Density-based cluster algorithms for the identification of core sets
Oliver Lemke and Bettina G. Keller – 2016
The core-set approach is a discretization method for Markov state models of complex molecular dynamics. Core sets are disjoint metastable regions in the conformational space, which need to be known prior to the construction of the core-set model. We propose to use density-based cluster algorithms to identify the cores. We compare three different density-based cluster algorithms: the CNN, the DBSCAN, and the Jarvis-Patrick algorithm. While the core-set models based on the CNN and DBSCAN clustering are well-converged, constructing core-set models based on the Jarvis-Patrick clustering cannot be recommended. In a well-converged core-set model, the number of core sets is up to an order of magnitude smaller than the number of states in a conventional Markov state model with comparable approximation error.

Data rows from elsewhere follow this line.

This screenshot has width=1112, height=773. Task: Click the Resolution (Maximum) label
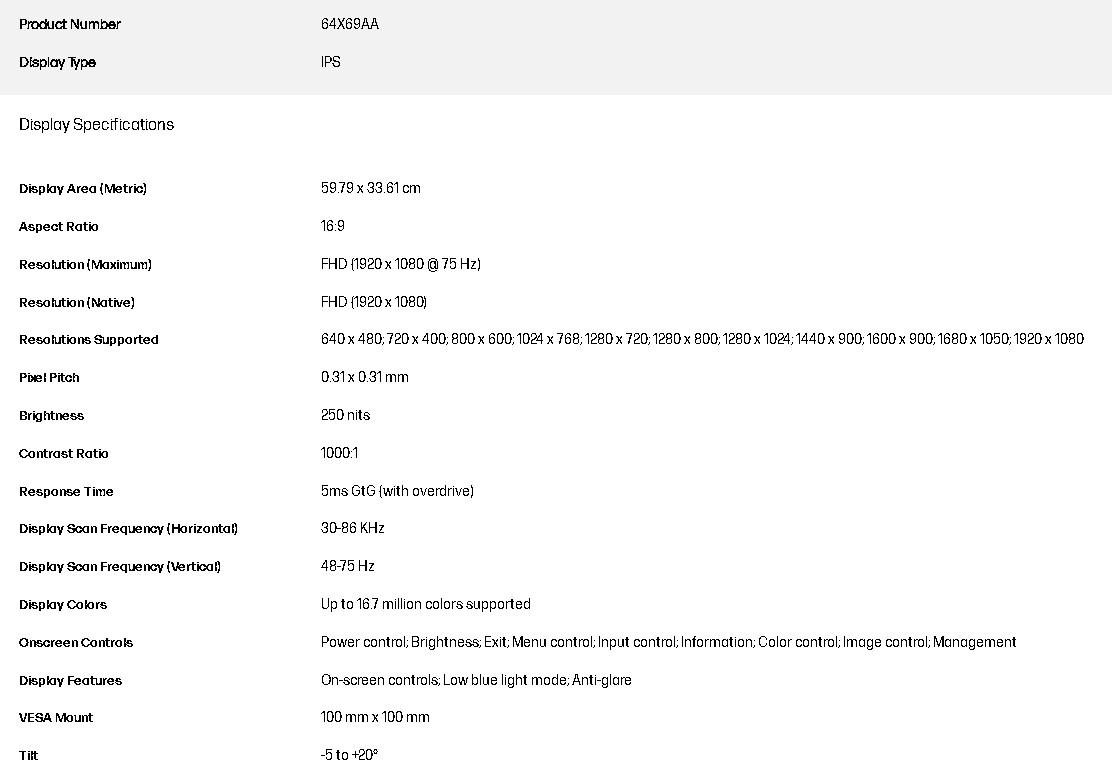85,265
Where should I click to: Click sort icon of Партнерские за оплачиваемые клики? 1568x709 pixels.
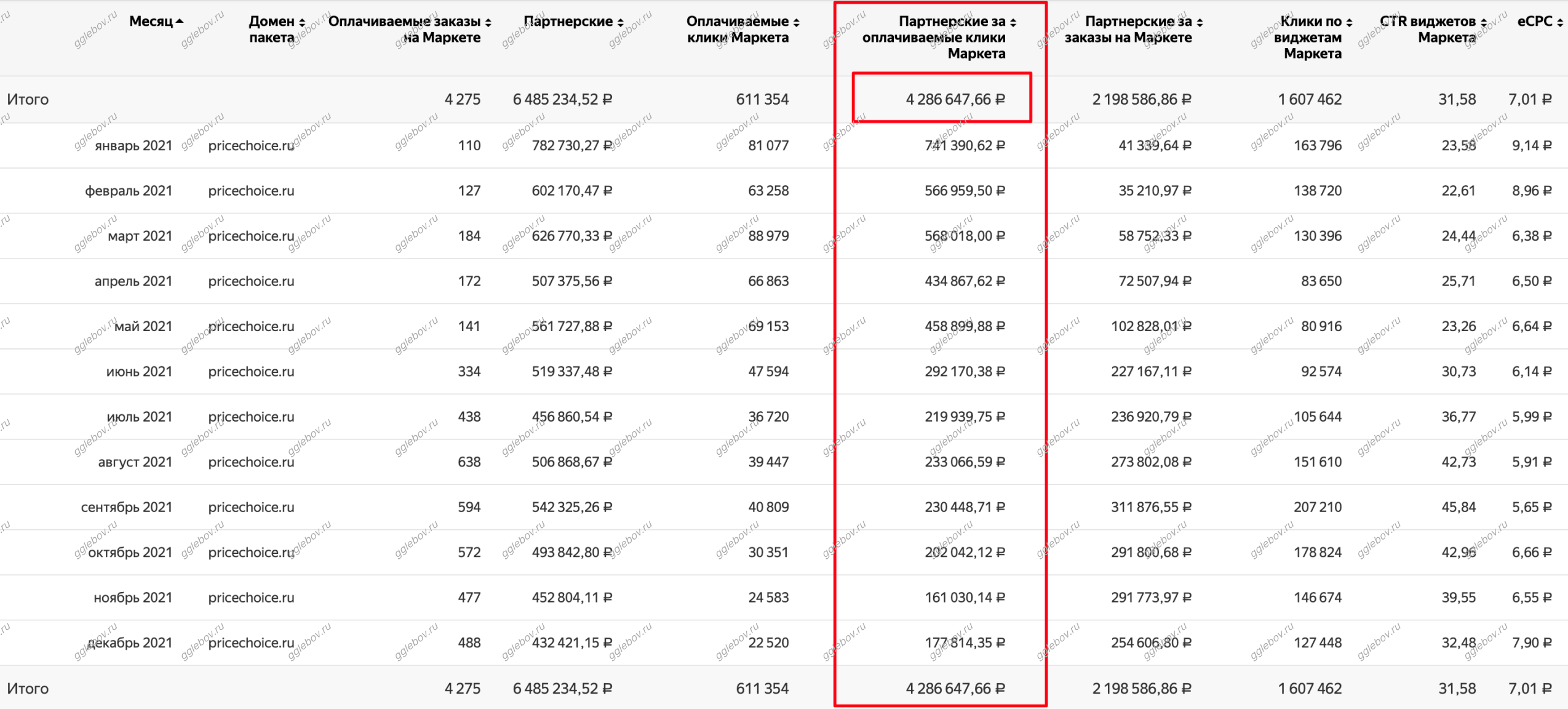click(x=1013, y=22)
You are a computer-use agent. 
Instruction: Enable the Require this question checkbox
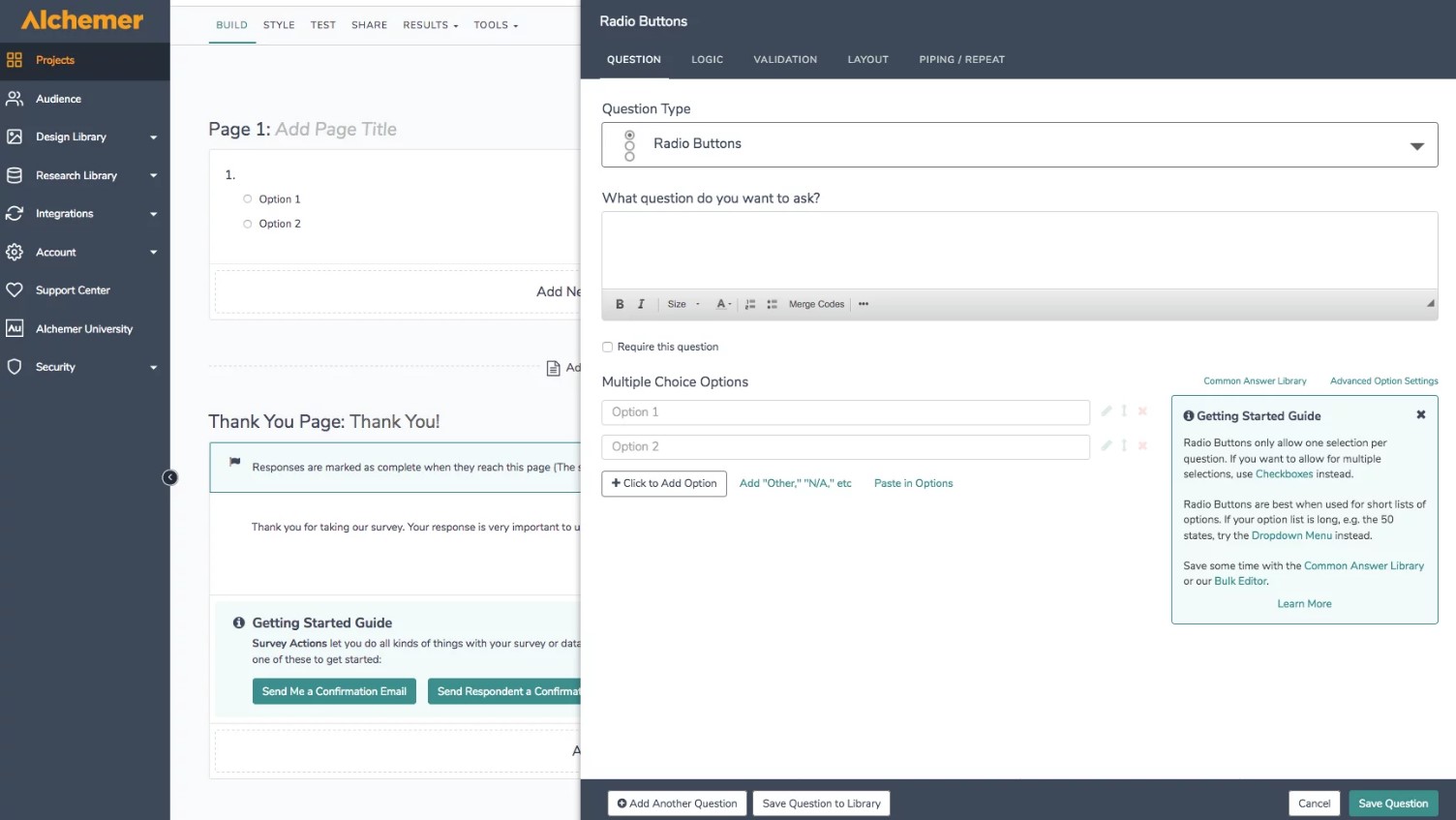click(608, 347)
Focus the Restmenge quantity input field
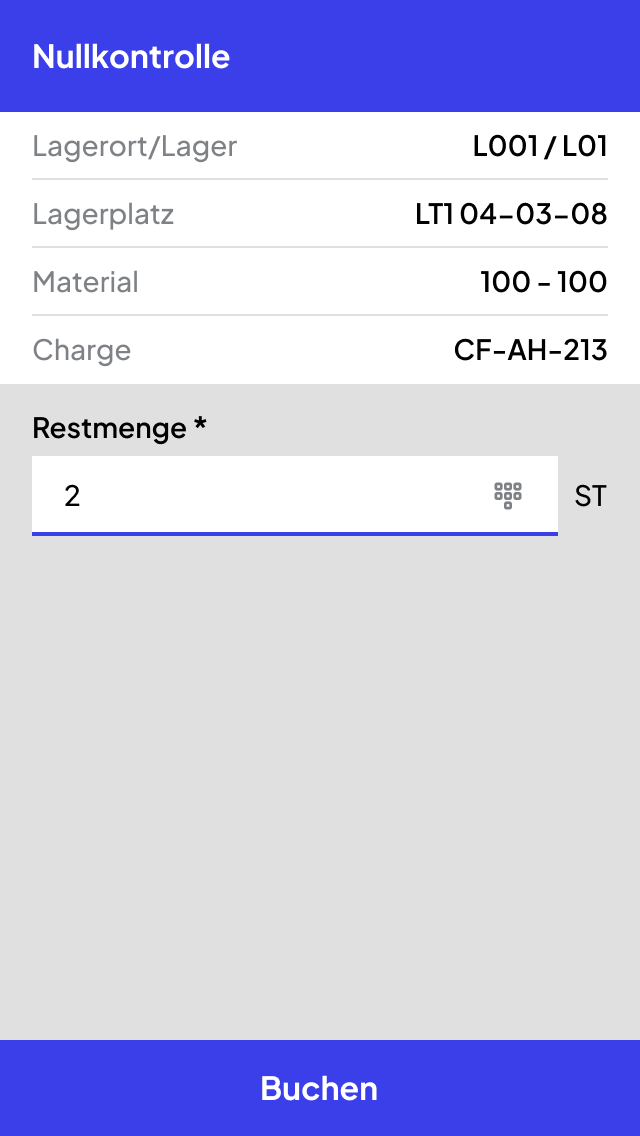Image resolution: width=640 pixels, height=1136 pixels. pos(295,496)
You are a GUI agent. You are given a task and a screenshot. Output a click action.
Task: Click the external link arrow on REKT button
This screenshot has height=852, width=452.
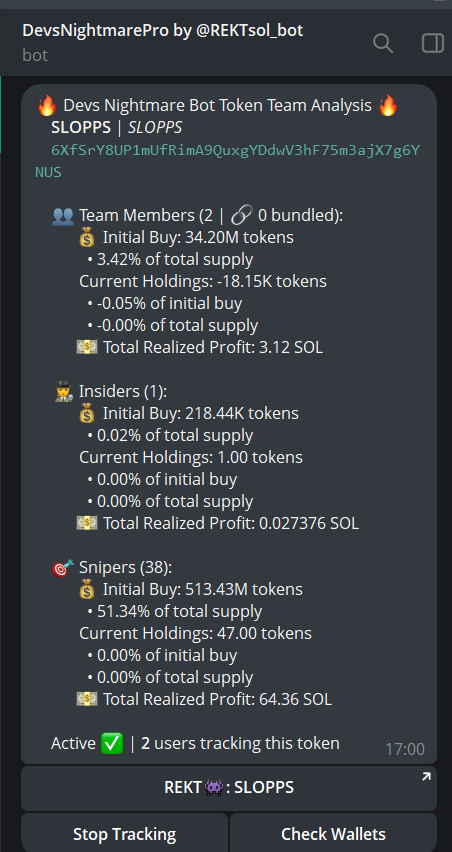click(426, 777)
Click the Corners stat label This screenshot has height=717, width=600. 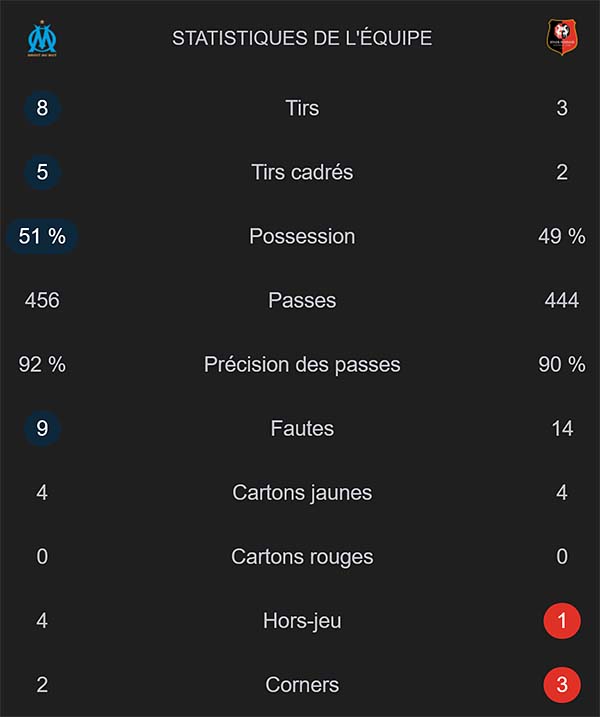[302, 685]
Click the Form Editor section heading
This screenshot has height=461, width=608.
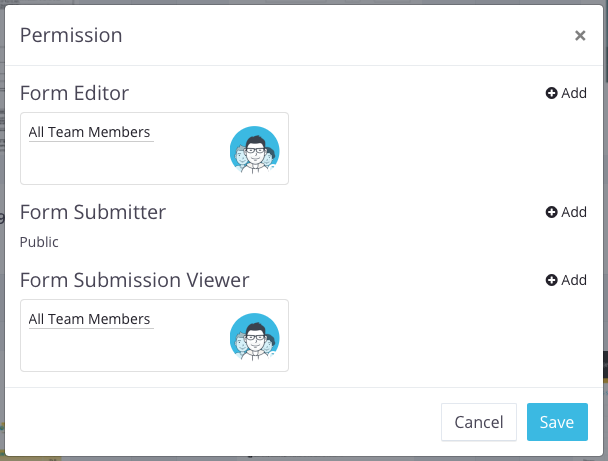tap(74, 94)
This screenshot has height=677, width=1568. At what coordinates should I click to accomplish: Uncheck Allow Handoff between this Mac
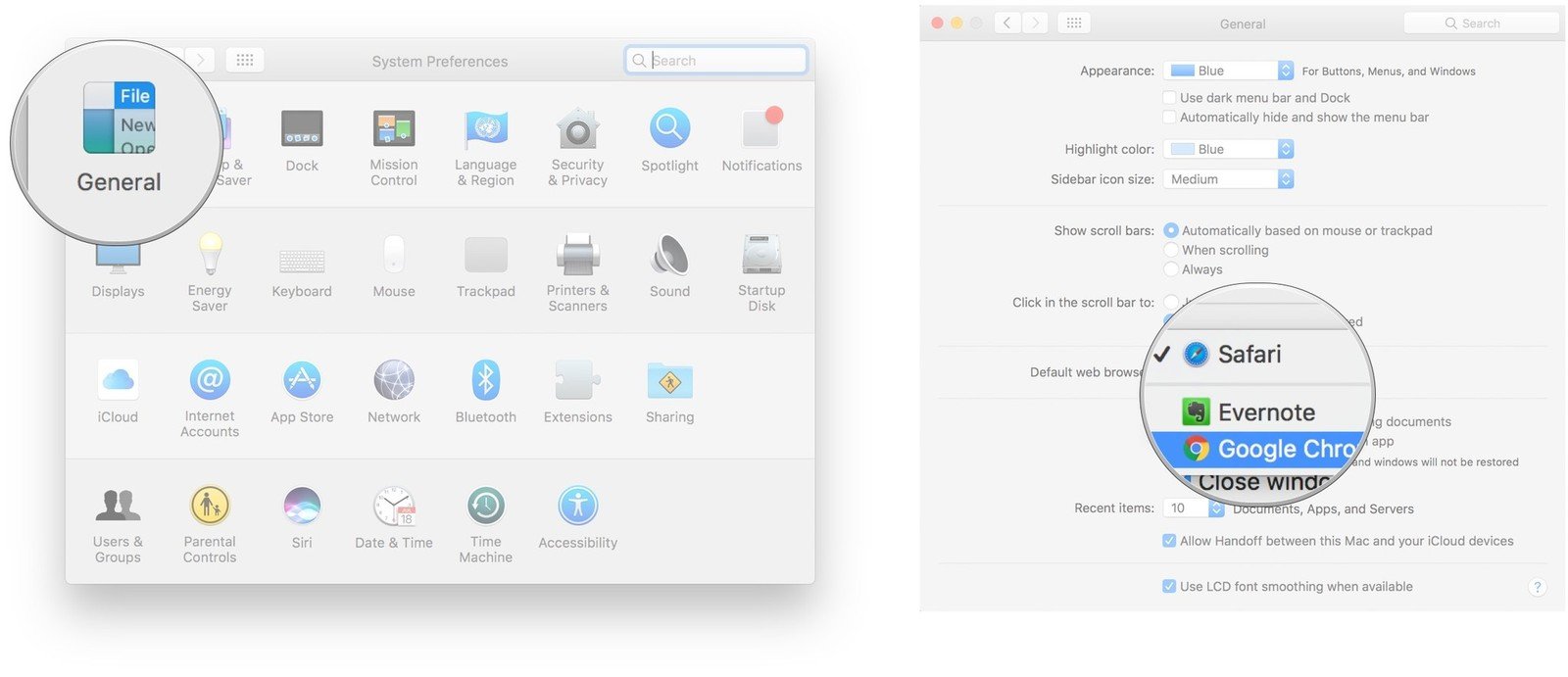click(1169, 541)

Moreover, using the density-based clustering one can extend the core-set method to systems which are not strongly metastable. This is important for the practical application of the core-set method because most biologically interesting systems are only marginally metastable. The key point is to perform a hierarchical density-based clustering while monitoring the structure of the metric matrix which appears in the core-set method. We test this approach on a molecular-dynamics simulation of a highly flexible 14-residue peptide. The resulting core-set models have a high spatial resolution and can distinguish between conformationally similar yet chemically different structures, such as register-shifted hairpin structures.